In the case of runc/docker style containers, we force a process to be containerized rather than giving it a choice. To do this, runc (or any container runtime) starts up and starts applying the specified sec policies, namespaces, etc, then execs the requested binary so the new process is now just in those namespaces and has those policies applied.

So there is no real way to apply only to the end result. To get to the end the runtime has to apply it to itself.

kunisuzaki · April 28, 2018, 3:09pm

I am afraid that this reply is out of the scope of this forum, but …

Should I use the rkt to limit system calls for applications in a container image only?
The home page says

Recommendations

Only allow syscalls needed by an application, according to its typical usage

cpuguy83 · April 28, 2018, 4:05pm

No. You cannot do what you want to do with Linux. It doesn’t matter what container runtime.

kunisuzaki · April 29, 2018, 11:03am

Thank you for your explanation.
Could you tell me how to enforce SECCOMP on Docker? I want to understand the implementation.

I run a Docker container as follows.

$ sudo docker run -it  --security-opt seccomp:seccomp.json ubuntu:16.04 bash
root@5fe17519d95c:/# bash
root@5fe17519d95c:/# ps
  PID TTY          TIME CMD
    1 ?        00:00:00 bash
   11 ?        00:00:00 bash
   16 ?        00:00:00 ps
root@5fe17519d95c:/# grep -i seccomp /proc/1/status
Seccomp:	2
root@5fe17519d95c:/# grep -i seccomp /proc/11/status
Seccomp:	2

2 bash processes run in a container.

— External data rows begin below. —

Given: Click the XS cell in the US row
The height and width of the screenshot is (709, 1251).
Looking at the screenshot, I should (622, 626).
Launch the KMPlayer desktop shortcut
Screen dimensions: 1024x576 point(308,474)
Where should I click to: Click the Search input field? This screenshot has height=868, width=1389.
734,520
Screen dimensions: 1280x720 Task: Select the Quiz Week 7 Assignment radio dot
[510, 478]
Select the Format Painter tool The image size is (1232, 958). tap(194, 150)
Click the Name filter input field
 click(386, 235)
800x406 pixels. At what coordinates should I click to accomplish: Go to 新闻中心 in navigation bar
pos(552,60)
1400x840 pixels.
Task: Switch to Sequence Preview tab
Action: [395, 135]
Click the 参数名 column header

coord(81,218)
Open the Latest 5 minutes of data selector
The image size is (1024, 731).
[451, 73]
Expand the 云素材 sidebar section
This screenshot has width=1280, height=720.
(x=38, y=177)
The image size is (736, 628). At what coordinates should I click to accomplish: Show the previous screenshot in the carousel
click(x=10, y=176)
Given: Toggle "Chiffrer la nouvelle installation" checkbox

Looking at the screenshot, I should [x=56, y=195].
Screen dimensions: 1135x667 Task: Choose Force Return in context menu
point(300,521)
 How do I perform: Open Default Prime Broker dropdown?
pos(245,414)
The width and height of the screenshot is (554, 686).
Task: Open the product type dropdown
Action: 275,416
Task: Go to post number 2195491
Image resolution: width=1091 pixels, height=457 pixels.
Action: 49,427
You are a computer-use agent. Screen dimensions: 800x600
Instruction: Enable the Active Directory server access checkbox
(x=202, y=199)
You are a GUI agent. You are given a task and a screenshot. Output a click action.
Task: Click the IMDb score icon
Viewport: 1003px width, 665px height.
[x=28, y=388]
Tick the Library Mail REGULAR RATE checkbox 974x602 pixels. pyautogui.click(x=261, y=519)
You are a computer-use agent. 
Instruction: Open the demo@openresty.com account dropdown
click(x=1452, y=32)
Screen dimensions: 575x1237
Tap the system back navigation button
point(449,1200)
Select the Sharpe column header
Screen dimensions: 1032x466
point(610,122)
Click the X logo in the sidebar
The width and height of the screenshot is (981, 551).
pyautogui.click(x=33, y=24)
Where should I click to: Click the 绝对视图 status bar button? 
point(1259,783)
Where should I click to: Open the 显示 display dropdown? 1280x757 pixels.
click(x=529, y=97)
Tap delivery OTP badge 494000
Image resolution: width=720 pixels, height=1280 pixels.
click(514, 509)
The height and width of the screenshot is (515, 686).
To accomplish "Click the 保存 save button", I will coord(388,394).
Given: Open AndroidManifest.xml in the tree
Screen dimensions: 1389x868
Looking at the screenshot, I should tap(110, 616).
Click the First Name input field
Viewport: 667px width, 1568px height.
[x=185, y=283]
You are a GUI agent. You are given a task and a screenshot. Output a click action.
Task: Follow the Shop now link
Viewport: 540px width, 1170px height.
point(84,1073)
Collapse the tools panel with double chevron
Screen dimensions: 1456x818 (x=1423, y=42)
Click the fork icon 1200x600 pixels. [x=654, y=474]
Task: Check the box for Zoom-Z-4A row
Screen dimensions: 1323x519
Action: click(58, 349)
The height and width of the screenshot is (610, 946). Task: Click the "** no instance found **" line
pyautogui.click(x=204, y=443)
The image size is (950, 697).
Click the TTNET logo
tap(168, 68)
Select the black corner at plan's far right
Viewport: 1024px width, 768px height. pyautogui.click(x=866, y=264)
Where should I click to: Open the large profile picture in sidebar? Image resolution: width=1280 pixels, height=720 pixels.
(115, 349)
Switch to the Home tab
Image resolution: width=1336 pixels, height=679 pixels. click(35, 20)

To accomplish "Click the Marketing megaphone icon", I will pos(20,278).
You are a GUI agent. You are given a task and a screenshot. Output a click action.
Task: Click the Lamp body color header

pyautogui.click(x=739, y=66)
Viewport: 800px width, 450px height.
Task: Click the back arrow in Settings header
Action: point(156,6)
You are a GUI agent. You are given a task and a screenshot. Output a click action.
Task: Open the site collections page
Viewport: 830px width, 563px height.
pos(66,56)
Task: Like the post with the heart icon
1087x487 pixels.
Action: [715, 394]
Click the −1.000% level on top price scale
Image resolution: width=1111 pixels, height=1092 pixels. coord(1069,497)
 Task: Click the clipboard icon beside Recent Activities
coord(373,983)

They are enforced SECCOMP. It is quite natural.
I also check the process on normal Linux with pstree command.

systemd(1)-+-ModemManager(1262)-+-{gdbus}(1291)
           |                    `-{gmain}(1288)
           |-NetworkManager(1271)-+-{gdbus}(1381)
(omit)
           |                    
           |-dockerd(1384)-+-containerd(1509)-+-containerd-shim(532)-+-bash(549)---bash(575)
           |               |                  |                      |-{containerd-shim}(533)
           |               |                  |                      |-{containerd-shim}(534)
           |               |                  |                      |-{containerd-shim}(535)
           |               |                  |                      |-{containerd-shim}(536)
           |               |                  |                      |-{containerd-shim}(537)
           |               |                  |                      |-{containerd-shim}(538)
           |               |                  |                      |-{containerd-shim}(540)
           |               |                  |                      `-{containerd-shim}(541)

$ grep -i seccomp /proc/532/status
Seccomp:	0
$ grep -i seccomp /proc/549/status
Seccomp:	2
$ grep -i seccomp /proc/575/status
Seccomp:	2
$ grep -i seccomp /proc/533/status
Seccomp:	0
$ grep -i seccomp /proc/534/status
Seccomp:	0
$ grep -i seccomp /proc/535/status
Seccomp:	0
$ grep -i seccomp /proc/536/status
Seccomp:	0
$ grep -i seccomp /proc/537/status
Seccomp:	0
$ grep -i seccomp /proc/538/status
Seccomp:	0
$ grep -i seccomp /proc/540/status
Seccomp:	0
$ grep -i seccomp /proc/541/status

containerd-shim(532) which is a parent process of bash(549) (= bash(1) in the container) is exempted from SECCOMP.
bash(549) and bash(575) on normal Linux are bash(1) and bash(11) on the container which are enforced by SECCOMP.
containerd-shim(533)-(541) are exempted from SECCOMP.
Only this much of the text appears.